We do not know exactly what infirmity the man lying at the Pool of Bethesda suffered with for thirty-eight years, but we read that without his illness, his patience, and his faith, he would not have received the gift of healing from Christ. The man was aware of his inability to be healed through any action of his own. He was also reminded of the lack of human intervention which would have healed him in the waters of Bethesda. “I have no one to help me into the pool when the water is stirred. While I am trying to get in, someone else goes down ahead of me.” (John 5:7)

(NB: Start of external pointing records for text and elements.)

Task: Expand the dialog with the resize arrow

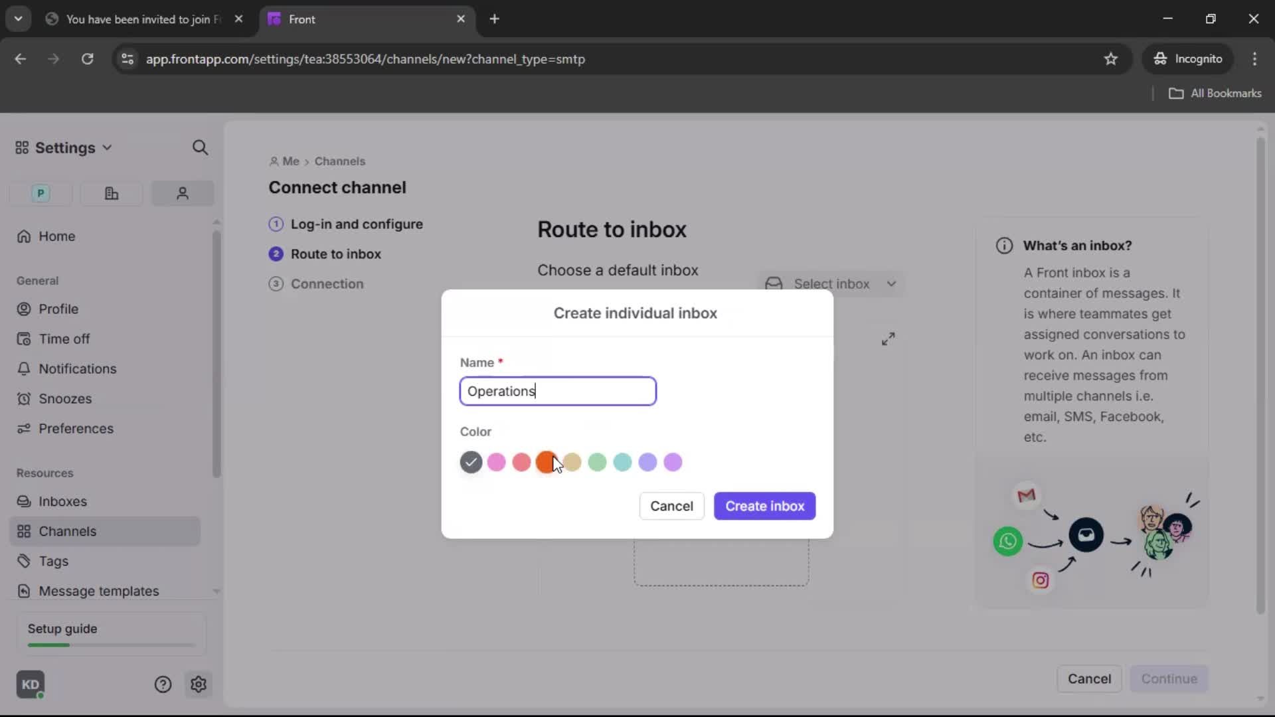Action: coord(889,339)
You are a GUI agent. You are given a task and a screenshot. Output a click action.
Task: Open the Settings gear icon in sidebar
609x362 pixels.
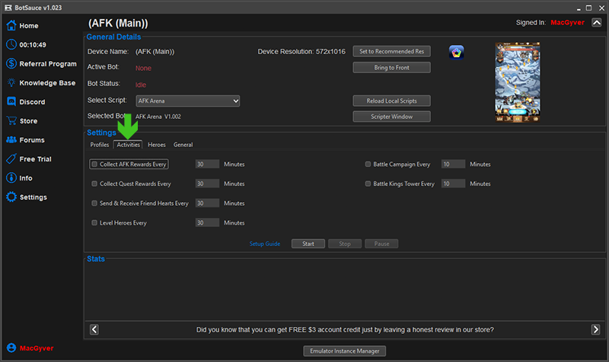pyautogui.click(x=11, y=197)
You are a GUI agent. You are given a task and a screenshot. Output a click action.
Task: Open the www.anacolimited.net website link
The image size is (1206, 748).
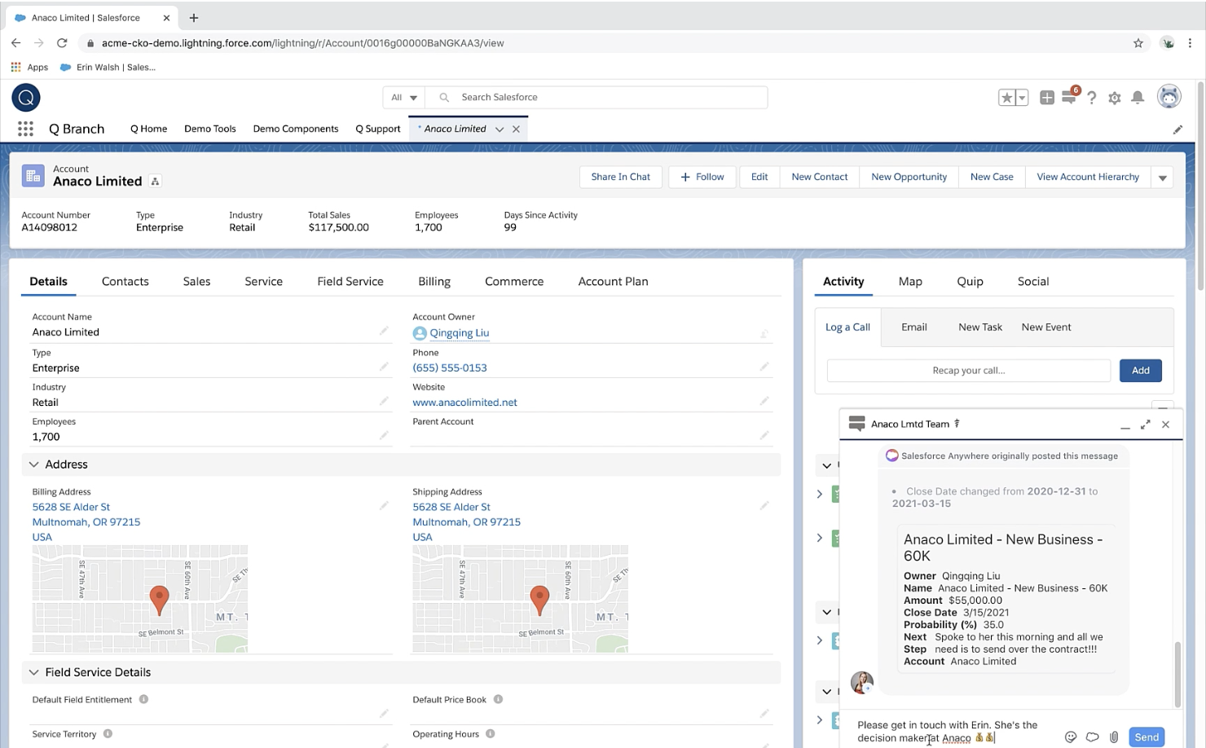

Many people who are afflicted with illnesses of the mind, such as my mother, who may only be partially aware of their impairment, are certainly unable to heal themselves and are unable to be fully restored to health with even with the most heroic of human intervention. Having ministered to several parishioners during my years of pastoral service who suffered with significant physical disorders, some congenital, as well those with decades long cognitive impairments which arose later in life, I can easily say that these types of suffering challenged my faith and pastoral witness more than anything else in my priesthood.
What do you tell a mother who knows that her newborn will never have a normal life, and will need constant care for decades? What do you tell a son who witnesses his mother commit unspeakable acts of self-degradation and yet has no idea that what she doing to herself? What do you tell a father whose only child was severely injured in a car accident on her 21 birthday, through no fault of her own? Do you tell them that their infant, their child, their mother sinned and therefore must suffer? Do you say they are there to manifest the glory of God? Do you tell them that they are bearing witness to the world with their suffering?

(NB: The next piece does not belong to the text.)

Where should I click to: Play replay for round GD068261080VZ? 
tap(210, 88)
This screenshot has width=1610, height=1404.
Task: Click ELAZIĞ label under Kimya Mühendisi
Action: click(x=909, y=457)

Whenever I hear or heard priests or other well-meaning people say such things to me or others, I could only conclude that they themselves had no idea what the family member was experiencing. The honest ones at least say nothing but do provide the gift of support by being present. Perhaps one of the best pieces of advice that I ever learned in pastoral theology class in Seminary was to “talk less, listen more.” (Thank you, Father Frank Estocin – Memory Eternal!)
For those of us cognizant of our illnesses, physical or mental ailments, we are hopefully aware of our sufferings. Perhaps they are nothing in comparison to what others suffer, but they are our afflictions, our pain, and our wounds. The great American novelist and playwright, Thornton Wilder in a short work asked the poignant question: “Without your wound where would your power be”?… In love’s service, only wounded soldiers can serve.”[1]

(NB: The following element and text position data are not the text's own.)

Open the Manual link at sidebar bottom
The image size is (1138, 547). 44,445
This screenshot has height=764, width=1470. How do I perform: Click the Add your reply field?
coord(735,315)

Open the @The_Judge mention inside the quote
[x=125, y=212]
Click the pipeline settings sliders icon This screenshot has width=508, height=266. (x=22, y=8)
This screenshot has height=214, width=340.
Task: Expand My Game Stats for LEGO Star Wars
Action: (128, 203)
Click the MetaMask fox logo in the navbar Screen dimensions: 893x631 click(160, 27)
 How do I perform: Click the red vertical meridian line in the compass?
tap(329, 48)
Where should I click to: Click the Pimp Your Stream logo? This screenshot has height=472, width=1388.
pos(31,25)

I cannot answer the questions that I brought earlier in this reflection, but I am blessedly sure of the following:
1) When we become conscious of our own wounds, and transgressions, we can have greater compassion for others and their wounds, and transgressions.[2]
2) When we become conscious of our own wounds, and transgressions we begin to have humility; humility to seek forgiveness from Christ and the humility to forgive; forgive others, including ourselves.
3) When we become conscious of our own wounds, and transgressions, we have a greater power to listen, a greater power to help, a greater power to love.
4) When we become conscious of our own wounds, and transgressions, we become soldiers in the service of love, in the service of God.
What wound do you carry?
Can you turn it into a love to serve others?
[1] The Angel that Troubled the Waters by Thornton Wilder. 1928.
[2] This idea has stuck with me ever since I read the book The Wounded Healer by Henri Nouwen (1972). I tried to make the idea of a wounded healer a centerpiece of my pastoral ministry.